Ce montage irrésistible rassemblant des vidéos TikTok tournées par des maitresses de maison lors du confinement est une porte d’entrée sur la démarche de la réalisatrice documentaire Gabrielle Stemmer et plus largement vers le genre du “desktop movie“. La matière première de ses films est la masse de publications sur les différents réseaux exposant à la fois du superficiel distrayant ou de l’intime profond. 

Dans Women on TikTok, les femmes sont belles et drôles. Elles font de leur confinement et de leur fonction de maitresse de maison un spectacle divertissant et grinçant. Elles sont "girl power" et éduquent leurs hommes à l’entretien. C’est tout à fait jubilatoire et va vous donner envie de voir le documentaire plus conséquent (21’) et sérieux réalisé par Gabrielle Stemmer appelé Clean With Me (After dark). Il se présente en forme de "desktop movie" —film qui se passe sur un ordinateur et fabriqué à partir de captures d’écran— Il nous avait happés lors de sa découverte au festival du court-métrage de Clermont-Ferrand en Compétition Nationale où il a gagné le prix spécial du jury. Il est visible en Vod sur Bref cinéma avec un compte. (Ou avec un compte d’essai gratuit ;)

> [Liste des tâches]:
1 - D'après l'extrait, quel prix Clean With Me (After dark) a-t-il gagné au festival du court-métrage de Clermont-Ferrand ?
2 - Renvoyez tel quel le passage de l'extrait situé entre « Dans Women on » et « compte d’essai gratuit ;) », ces deux bouts compris.

> [Informations extraites]:

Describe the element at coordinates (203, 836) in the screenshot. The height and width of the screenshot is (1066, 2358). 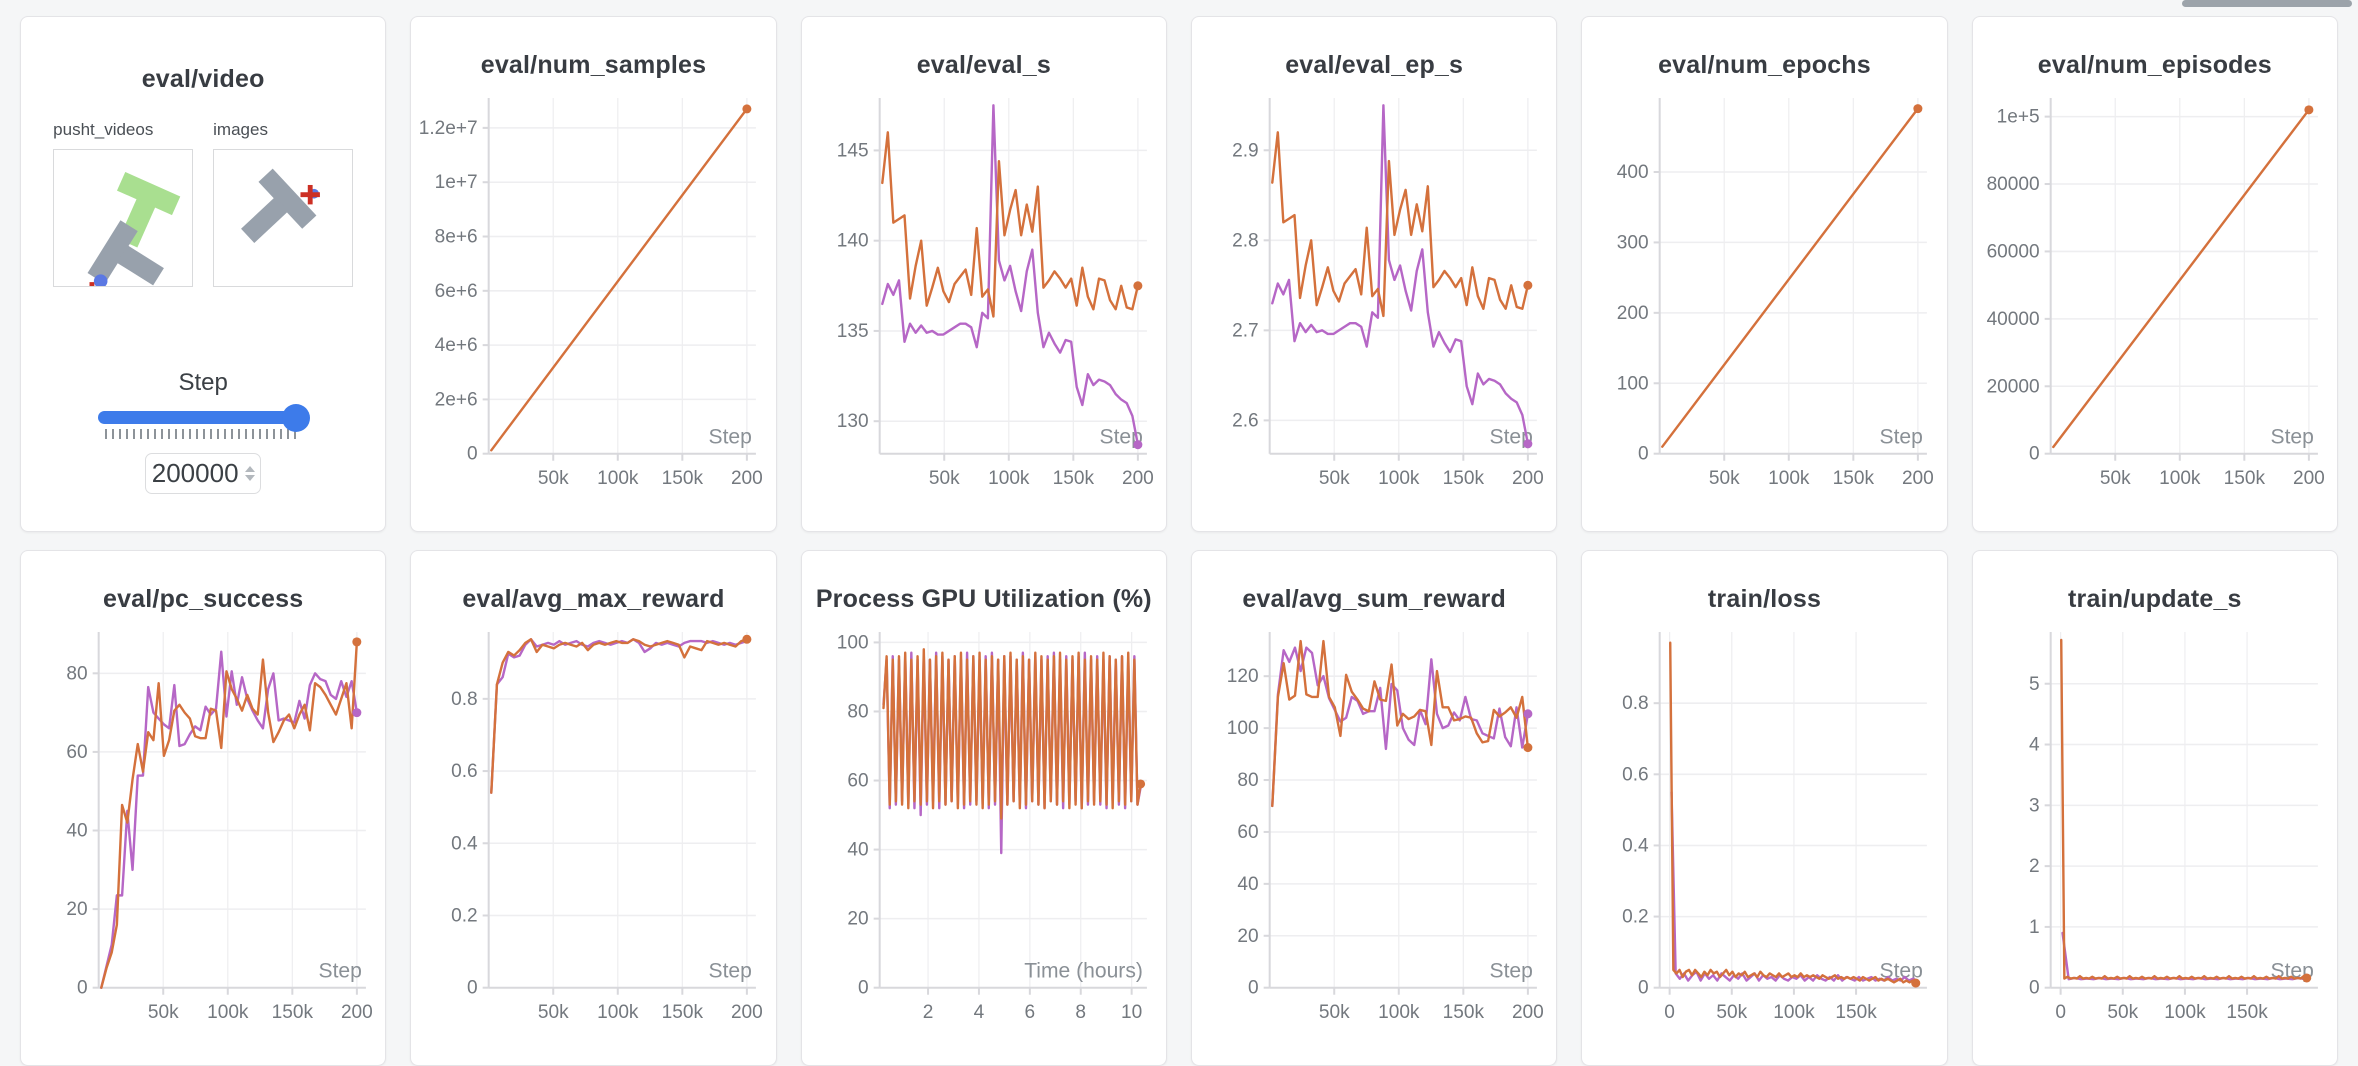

--

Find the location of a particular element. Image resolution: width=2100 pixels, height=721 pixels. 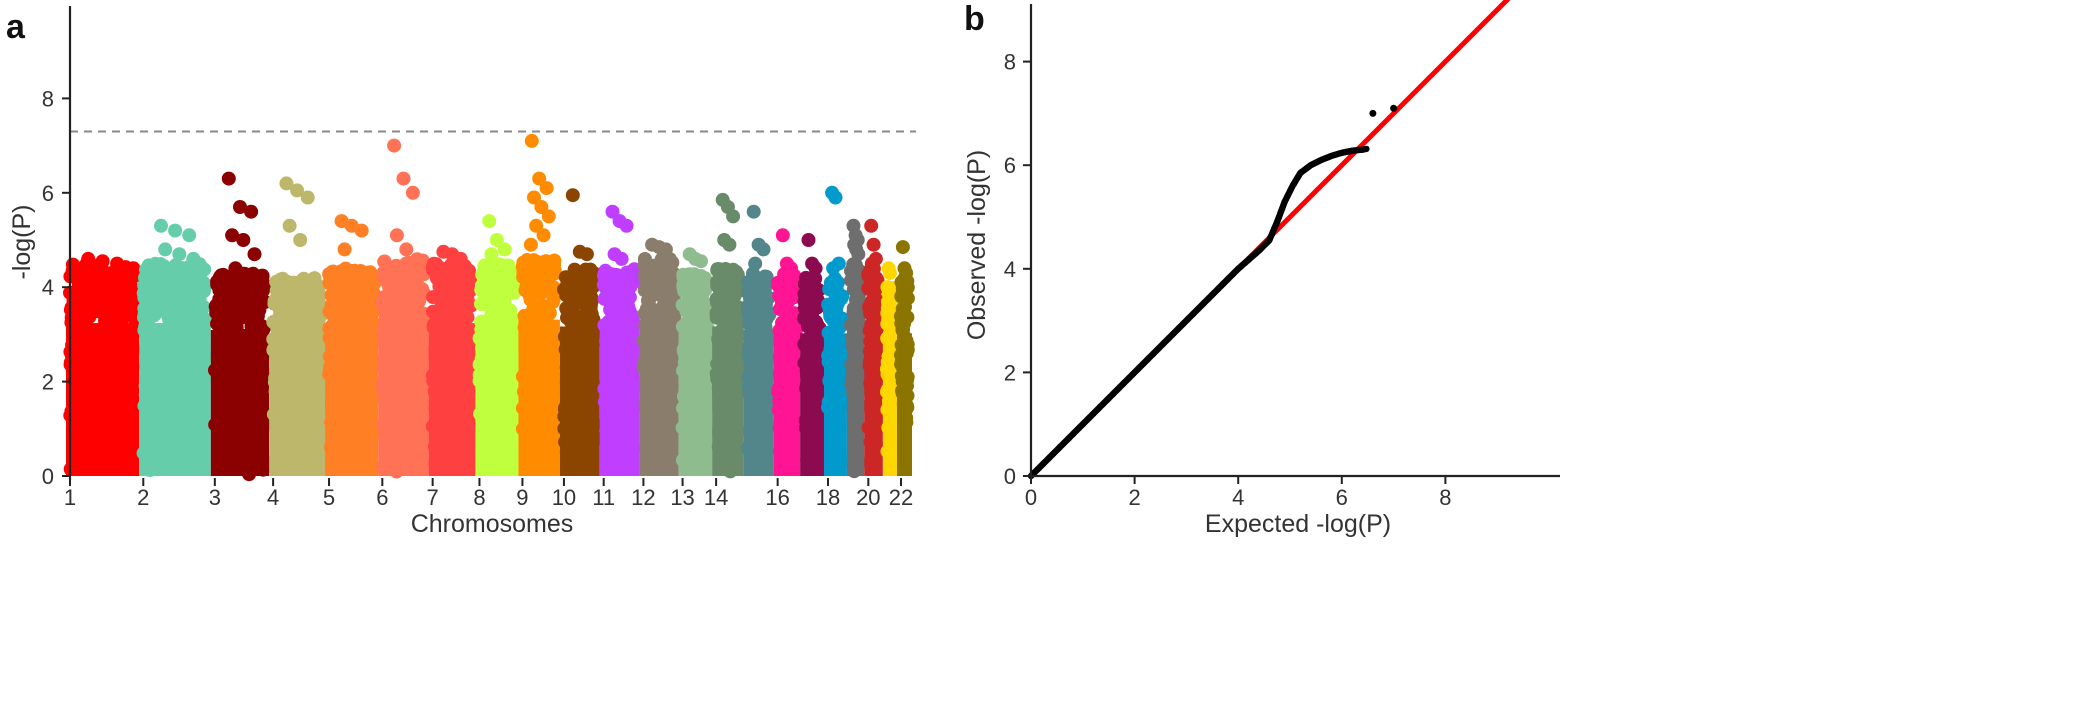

---

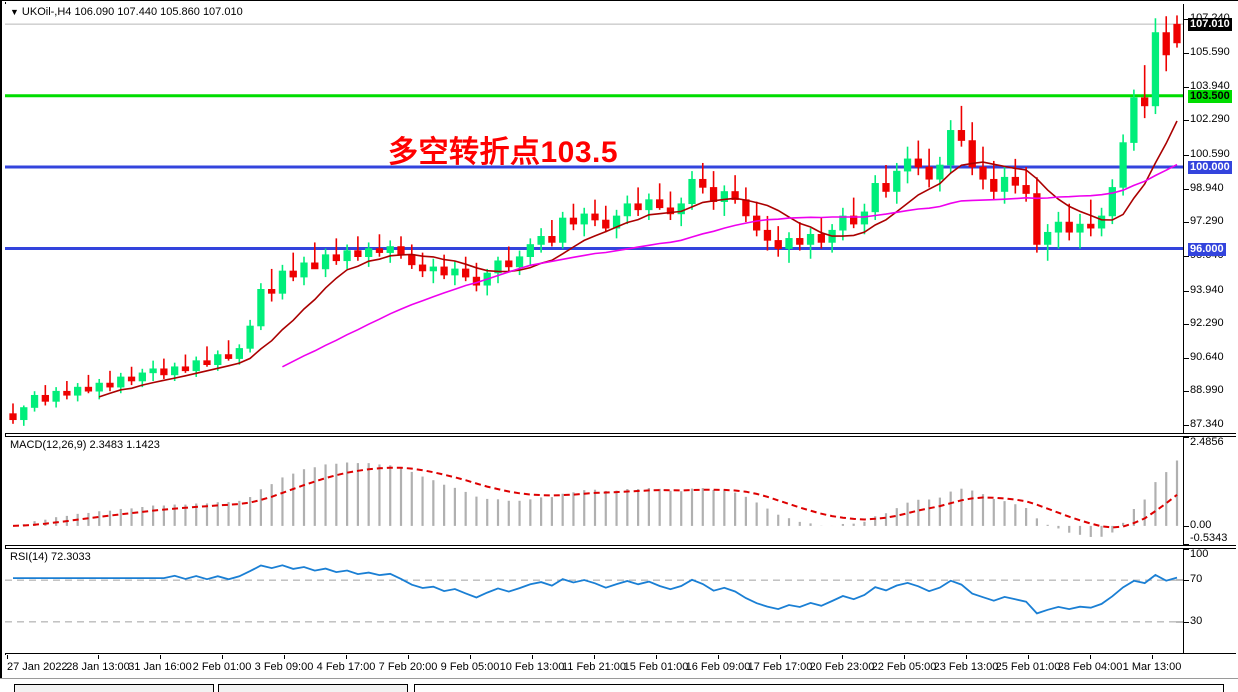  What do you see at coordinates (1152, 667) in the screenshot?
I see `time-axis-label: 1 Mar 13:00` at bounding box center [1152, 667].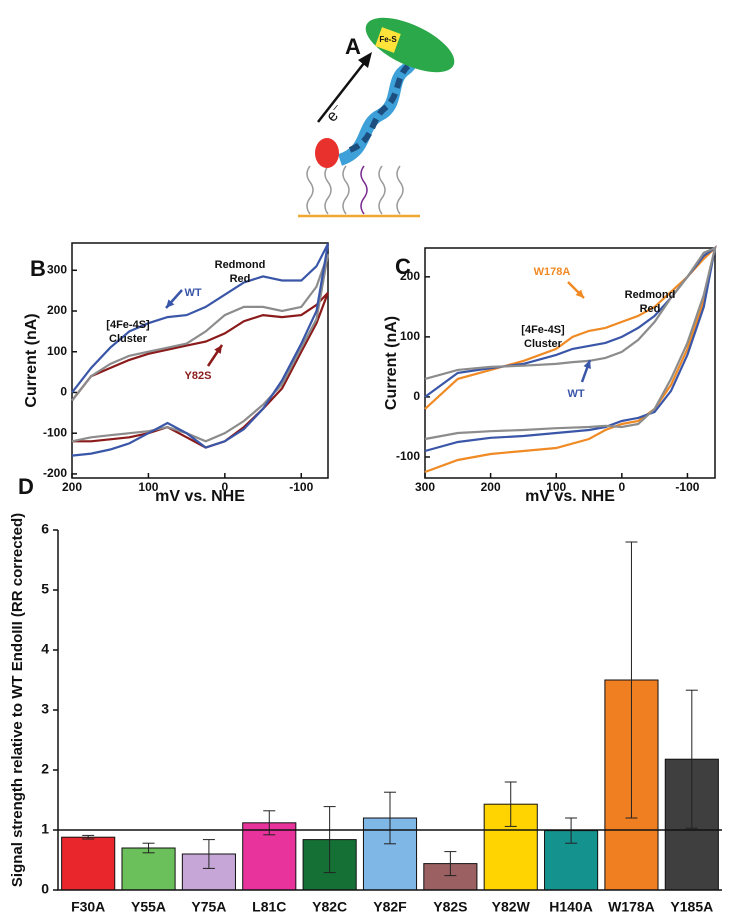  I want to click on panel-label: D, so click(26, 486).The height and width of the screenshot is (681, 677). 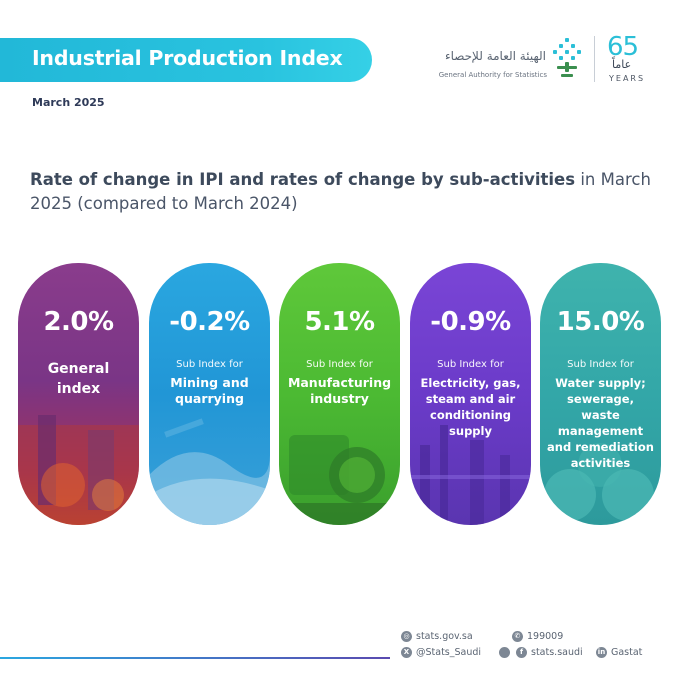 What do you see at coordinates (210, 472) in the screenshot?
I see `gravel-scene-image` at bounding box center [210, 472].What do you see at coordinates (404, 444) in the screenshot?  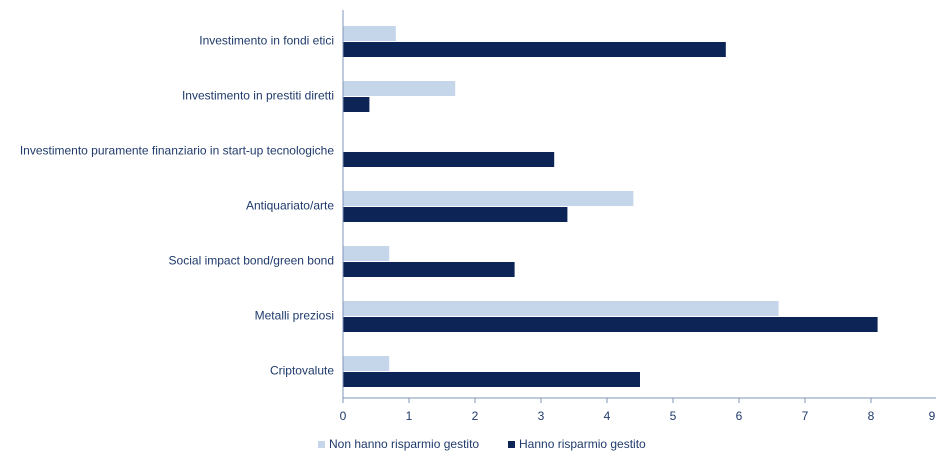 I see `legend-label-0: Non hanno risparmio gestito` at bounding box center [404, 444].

> [Tâches résolues]:
1 - Le prix spécial du jury.

2 -
Dans Women on TikTok, les femmes sont belles et drôles. Elles font de leur confinement et de leur fonction de maitresse de maison un spectacle divertissant et grinçant. Elles sont "girl power" et éduquent leurs hommes à l’entretien. C’est tout à fait jubilatoire et va vous donner envie de voir le documentaire plus conséquent (21’) et sérieux réalisé par Gabrielle Stemmer appelé Clean With Me (After dark). Il se présente en forme de "desktop movie" —film qui se passe sur un ordinateur et fabriqué à partir de captures d’écran— Il nous avait happés lors de sa découverte au festival du court-métrage de Clermont-Ferrand en Compétition Nationale où il a gagné le prix spécial du jury. Il est visible en Vod sur Bref cinéma avec un compte. (Ou avec un compte d’essai gratuit ;)